**WHAT YOU WILL DO:**
(a) In the article about the bilingual play at Trinity Rep, what street does the title "La Broa'" stand for?
(b) Write the next part of the article on Orlando Hernández and his bilingual play, starting right after its last sentence.

**TEXT EXTRACT:**
══════════════════════════════

Doña Fefa and her daughters Cecilia, Madeleine, and Miriam are among the inspirations for characters in “La Broa'” at Trinity Rep.
There are both artistic and logistical questions to consider when staging bilingual theatre: Should a character repeat dialogue back in English? Should the designers project supertitles? Should audiences be encouraged to lean into the feeling of not knowing what’s going on at all times, perhaps discovering something in common with characters navigating an English-driven country?
For Orlando Hernández, whose play La Broa’ (Broad Street) premieres at Trinity Repertory Company Jan. 18-Feb. 18, the last approach has resonant value. “I know so many people who did a lot of theatre, and it wasn’t until they did a bilingual play that their grandmother or their parent could be like, ‘Oh, this is what you do—this is what you’ve been up to this whole time,’” he said.
Some theatremakers project a dichotomy of language and identity onto audiences and artists, assuming that majority-white audiences won’t know Spanish and that majority-Latiné audiences all do. But Hernández is cognizant of the “different relationships” people from all backgrounds may have, both with English and Spanish, due to assimilation and the societal stigma of immigration. “I try to keep in mind that generationally and geographically, it’s a multiplicity,” he said.

══════════════════════════════

**PROVIDED MATERIAL:**
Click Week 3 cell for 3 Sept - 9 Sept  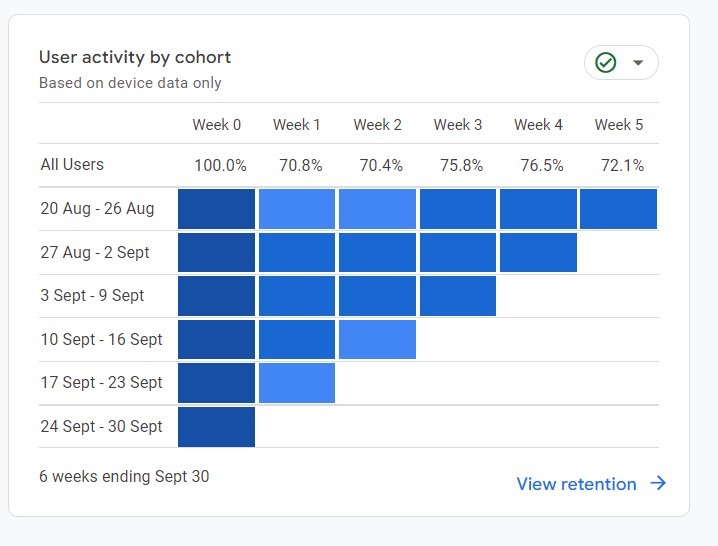(x=458, y=296)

══════════════════════════════

**ANSWERS BY TASK:**
(a) Broad Street

(b)
La Broa’ features characters based on real people, drawn from the oral history project and book Latino History in Rhode Island: Nuestras Raíces, which features stories documented by oral historian Marta V. Martínez over the course of 35 years. Martínez is also the founder and executive director of Rhode Island Latino Arts, where Hernández first collaborated with her. To develop a stage adaptation of Martínez’s work, Hernández deferred to her knowledge of the community to immerse himself in Latiné neighborhoods of the past (Hernández’s own mother grew up in Rhode Island, but in a Jewish community separate from the then-emerging Latiné community). Whenever he and Martínez had meetings, they went to a restaurant “in one of the neighborhoods in the play that was part of our history and part of this work.”
Trinity Rep followed that spirit with walking tours of locations from the play that patrons could take advantage of. “There’s something about hearing history and stories while you walk,” Hernández said. “There’s a certain dynamic quality to it. It’s different than just sitting and receiving information.”
He said he even envisions a possible walking version of La Broa’—though perhaps not in Rhode Island in the winter. “We want to continue to transform the audience of Trinity, inviting in people who haven’t felt welcome or haven’t seen their stories represented,” he said. Sometimes you have to do the work outside to make people feel more at home inside.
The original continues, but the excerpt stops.